- **Passage provided**
2. The strike training machine of claim 1 further comprising a
weight assembly that supports an adjustable amount of weight for
providing resistance against the push force.
3. The strike training machine of claim 2, wherein said weight
assembly couples to the second frame extension and rotates in
combination with said second frame extension.
4. The strike training machine of claim 3, wherein said weight
assembly is located behind the strike pad to produce a counter push
force to the push force applied to the strike pad.
5. The strike training machine of claim 3, wherein said weight
assembly produces a downward force based on the amount of supported
weight, wherein said downward force provides resistance against
said push force applied against said strike pad.
6. The strike training machine of claim 3, wherein said frame
comprises a bar that is located beneath the weight assembly,
wherein said weight assembly rests atop of said bar to determine a
default position for the machine when not in use.
7. The strike training machine of claim 1, wherein each of the
first and second frame extensions comprises an inner shaft and an
outer shaft for adjusting a height of the frame extension, wherein
adjusting heights of the frame extensions alters a moving
trajectory of the strike pad.
8. The strike training machine of claim 1, wherein the strike pad
comprises an adjustable height mechanism to adjust a height of the
strike pad relative to the support member.

- **Job**
Can you continue the strike training machine claims after claim 8, adding the next few claims in the same form?

- **Items**
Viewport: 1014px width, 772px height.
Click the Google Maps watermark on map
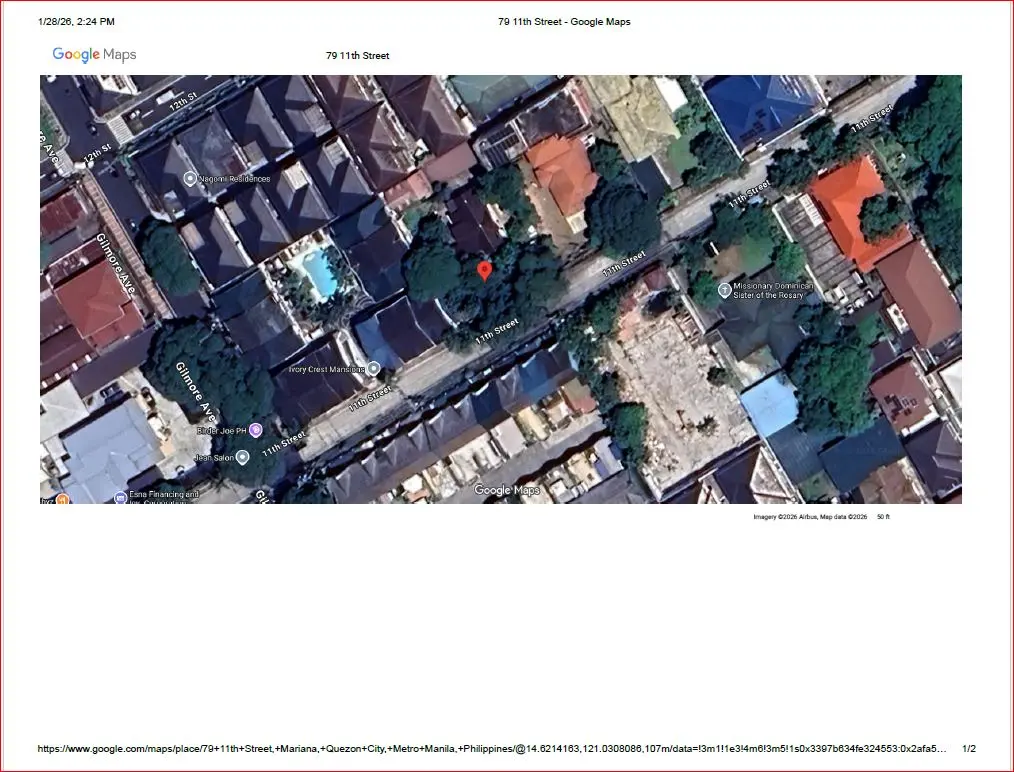(506, 490)
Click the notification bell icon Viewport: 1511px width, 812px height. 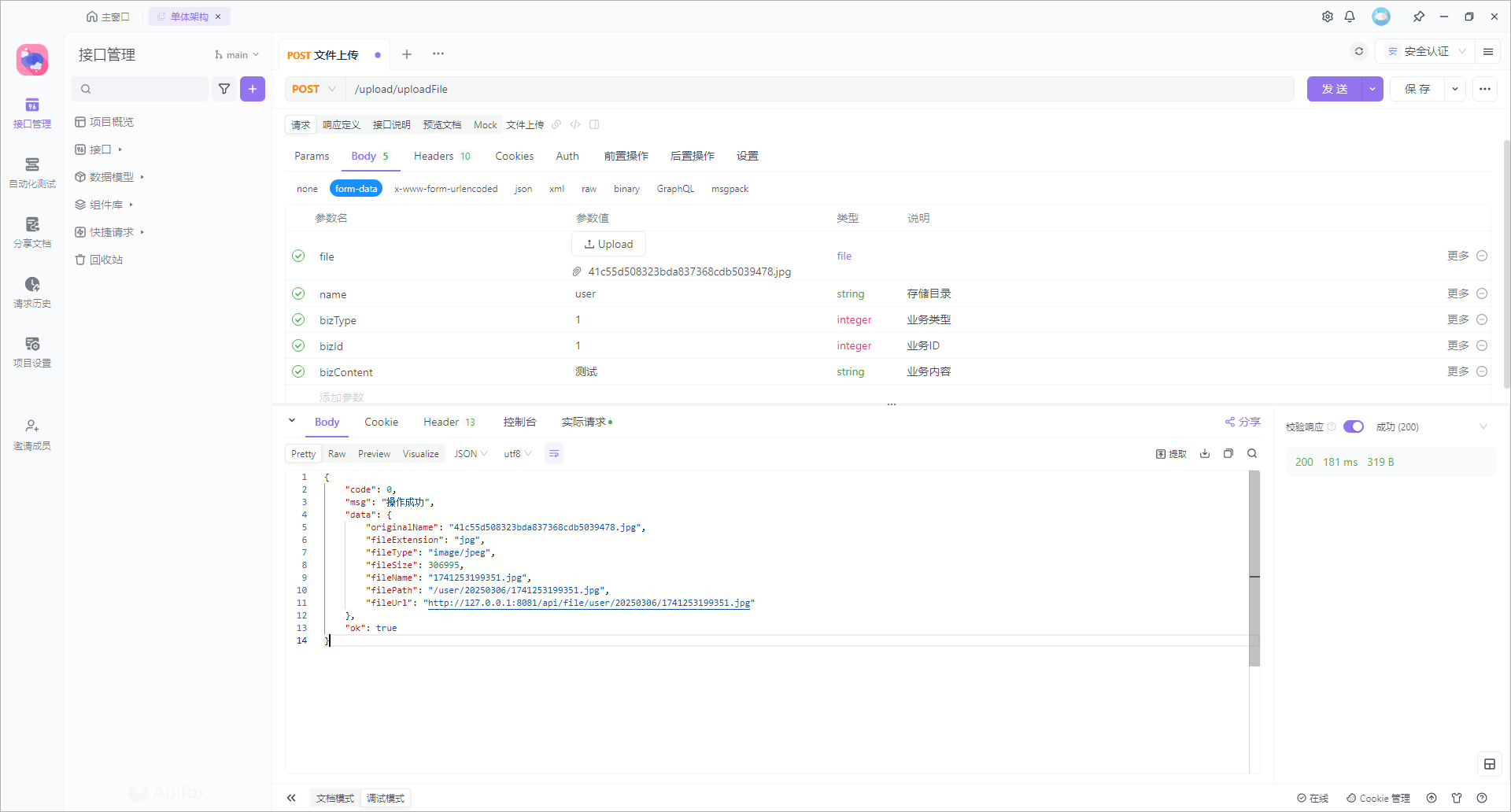coord(1350,17)
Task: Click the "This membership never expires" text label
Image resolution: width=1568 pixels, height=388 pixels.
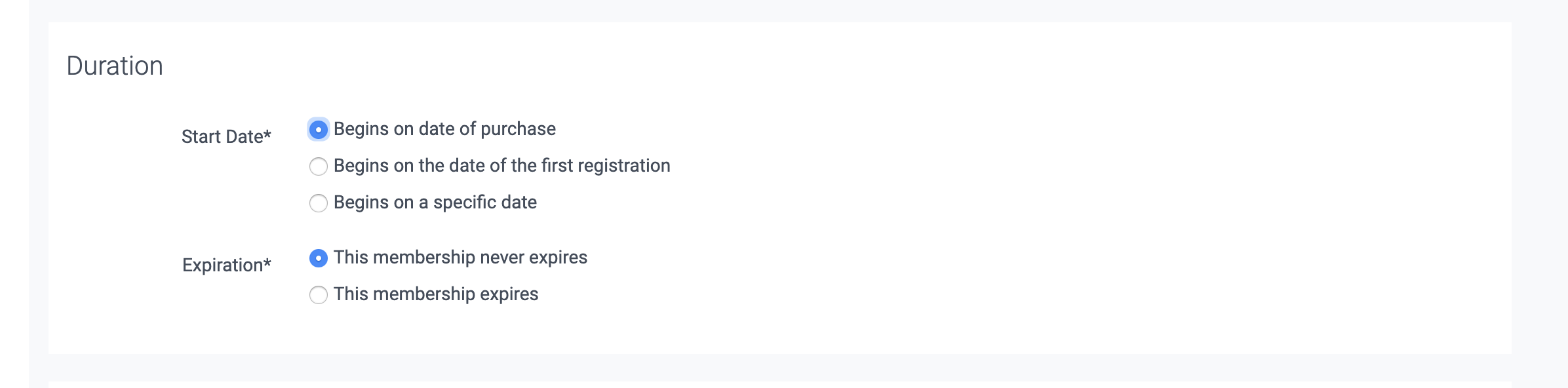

- **Output for this exercise**
9. The strike training machine of claim 1, wherein the strike pad
comprises an adjustable angling mechanism to adjust an angle of the
strike pad relative to the support member.
10. The strike training machine of claim 1 further comprising a
stabilizing bar that vertically extends from the frame, wherein
said stabilizing bar is used to maintain a body position when
performing strikes against said strike pad.
11. A strike training machine comprising: a first beam comprising a
cushion to move along an x-axis when absorbing a push force at said
cushion; a second beam coupled to said first beam at a first
rotating hinge; a frame stabilizing said machine about a ground
surface, the frame comprising at least one third beam extending
upward from the ground surface and coupling to the second beam at a
second rotating hinge, a fourth beam coupled to said second beam
for supporting a user specified amount of weight, wherein said
weight produces a force against said second beam to oppose the push
force at said cushion, wherein the push force moves the first beam
along the x-axis and the second beam along a y-axis based on a
rotation of the first beam relative to the second beam at the first
rotating hinge and rotation of the second beam relative to the
third beam at the second rotating hinge.
12. The strike training machine of claim 11, wherein said second
beam comprises a pair of shafts and a pin for adjusting a height of
said second beam, wherein adjusting the height of said second beam
modifies movement of the first beam along the y-axis.
13. The strike training machine of claim 11, wherein said first
beam further comprises an adjustable height mechanism for adjusting
a height of the strike pad relative to the first beam.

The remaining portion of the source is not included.